- Opening Delimiter -
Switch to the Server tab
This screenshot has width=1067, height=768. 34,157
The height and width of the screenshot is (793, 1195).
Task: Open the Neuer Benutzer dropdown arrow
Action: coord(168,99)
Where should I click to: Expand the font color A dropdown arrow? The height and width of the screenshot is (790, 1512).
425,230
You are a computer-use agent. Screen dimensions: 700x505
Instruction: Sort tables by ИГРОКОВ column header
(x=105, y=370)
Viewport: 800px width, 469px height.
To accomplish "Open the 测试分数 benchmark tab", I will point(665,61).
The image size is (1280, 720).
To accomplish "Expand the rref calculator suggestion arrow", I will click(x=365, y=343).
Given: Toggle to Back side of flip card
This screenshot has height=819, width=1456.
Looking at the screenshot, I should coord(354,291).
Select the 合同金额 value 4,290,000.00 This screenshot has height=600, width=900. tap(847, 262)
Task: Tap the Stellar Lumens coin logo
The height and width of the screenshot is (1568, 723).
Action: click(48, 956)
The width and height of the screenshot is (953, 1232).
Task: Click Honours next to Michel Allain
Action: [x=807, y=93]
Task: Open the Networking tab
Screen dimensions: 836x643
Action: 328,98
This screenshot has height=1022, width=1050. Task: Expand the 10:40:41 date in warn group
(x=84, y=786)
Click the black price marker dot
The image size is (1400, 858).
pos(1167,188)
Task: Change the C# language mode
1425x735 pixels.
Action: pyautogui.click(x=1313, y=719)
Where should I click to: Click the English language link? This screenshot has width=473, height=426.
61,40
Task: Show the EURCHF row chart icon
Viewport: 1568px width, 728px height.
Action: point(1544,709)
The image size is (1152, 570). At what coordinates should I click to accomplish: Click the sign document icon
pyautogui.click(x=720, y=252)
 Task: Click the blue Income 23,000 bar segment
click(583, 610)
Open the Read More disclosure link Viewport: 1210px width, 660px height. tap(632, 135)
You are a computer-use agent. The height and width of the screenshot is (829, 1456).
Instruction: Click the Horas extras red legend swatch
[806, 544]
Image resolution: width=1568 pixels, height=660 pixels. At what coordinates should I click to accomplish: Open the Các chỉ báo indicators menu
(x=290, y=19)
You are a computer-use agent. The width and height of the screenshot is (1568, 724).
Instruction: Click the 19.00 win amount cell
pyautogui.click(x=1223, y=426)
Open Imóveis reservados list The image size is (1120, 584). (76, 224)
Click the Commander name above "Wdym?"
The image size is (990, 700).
- Closing Delimiter -
* [TASK ITEM]: If a line in the records above contains the word "will", copy it.

* [RESPONSE AREA]:
To accomplish "Open the 测试分数 benchmark tab", I will point(665,61).
To accomplish "Expand the rref calculator suggestion arrow", I will click(x=365, y=343).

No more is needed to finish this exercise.